Pasmado ante las areolas. Guardado para mis propios artificios. Superando con creces lo local y alcanzando la zona de las ansias. Ahí mi baúl se blanqueaba y yo, abocinado, clamaba por un jilguero en la bodega o en el túnel sobrio y tenaz.

Cada una de las plegarias fue acogida los viernes. Ese día de los asuntos venéreos y de la laxitud del espíritu. Apariciones enjalbegadas. Dobleces en las sábanas. Evacuación de los eufemismos sin previa demanda. Las doctrinas se despellejan bajo el influjo de las intimidaciones. Sembrado, el ímpetu revierte en flores.

En la percha cuelga la entidad celestial. Viste prenda de ayuno. Calza cabestros que ganan fortuna. Ceñudo, indica el naipe que irá al molino. Mientras tanto, la onda prosigue. Cae en mientes y es venerada. Luego se pierde por las ranuras...

Al objeto, trasiego de luz. Mortero que en su concavidad alcanza el apetito de siempre. Migrañas de los seres que se reparan y no se tuercen en los olvidos. Prendeduras del destino. Cual los miliarios en sus posiciones. Mil hojas o mil hombres. Milenrama. Y la ensalada que aturde con su aceite en el milagro frontal.

En el trópico, especialmente espigado. Viajante en lo abstruso de lo rosado y en los atardeceres con chillidos de cotorras. Acaso un principio para humanizarse. Tales indefinidas fábulas y una experiencia antes de la caída y el divorcio de la ceiba.

Fui de alguna cosa. Intangible, incognoscible. Legumbre metafísica en el caldero de las elucubraciones. Por esa evidente oxidación se enmarcó mi derrotero y me representé en minoría con el barreno activo. Al paso de un grafito logré mi mimetismo.
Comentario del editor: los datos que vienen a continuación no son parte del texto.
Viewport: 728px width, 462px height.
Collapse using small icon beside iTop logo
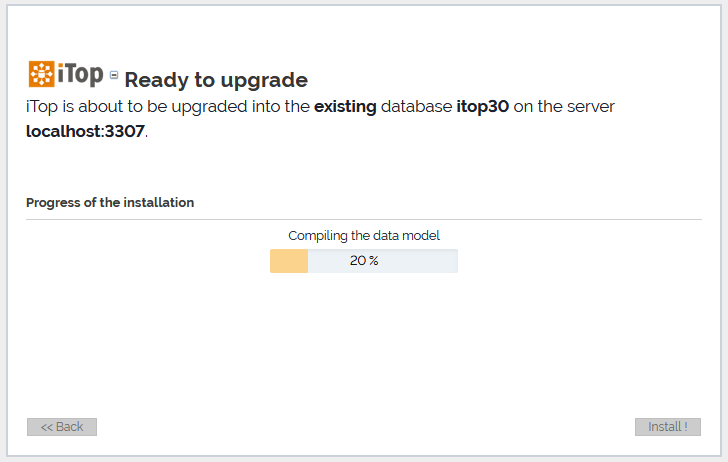pyautogui.click(x=114, y=75)
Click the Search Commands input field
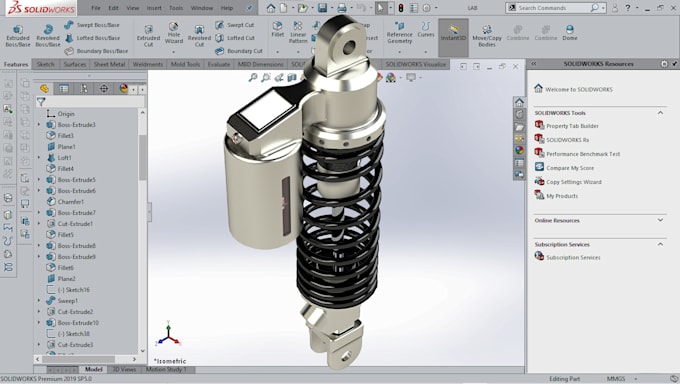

Dos semanas y tres ciudades o ¿al revés? En todo caso, múltiplo del gato. Un polvo deliberante achicaba el ámbito. ¡Qué fruición tan perfecta! Diezmado, me hube de holgazán y construí la miosis para regodearme con los años y los anunciados desperfectos.

(Ahora recuerdo: un mirlo defecaba sobre su monumento y un pintor lo miraba hacer y un molinillo de café no se bastaba y un leproso añoraba su corral y muchas cerezas rodaban por la calzada y los niños sacaban sus sucias lenguas para que las lavara el rocío...).

De esta manera, tenía que arruinarse la solemnidad. Ya no habría gallos en los portales ni veletas en los tejados. ¿Cantar habría valido la pena? Contra la diarrea lo mejor es colorear el vino y atusarse los bigotes, si los hay.

Moceando, se levantaron los luceros y los amantes la emprendieron a mordiscos y abrazos. Después de la lluvia fortuita, cualquier suceso se colocaría en ascuas y mondar una fruta sería signo de perversión.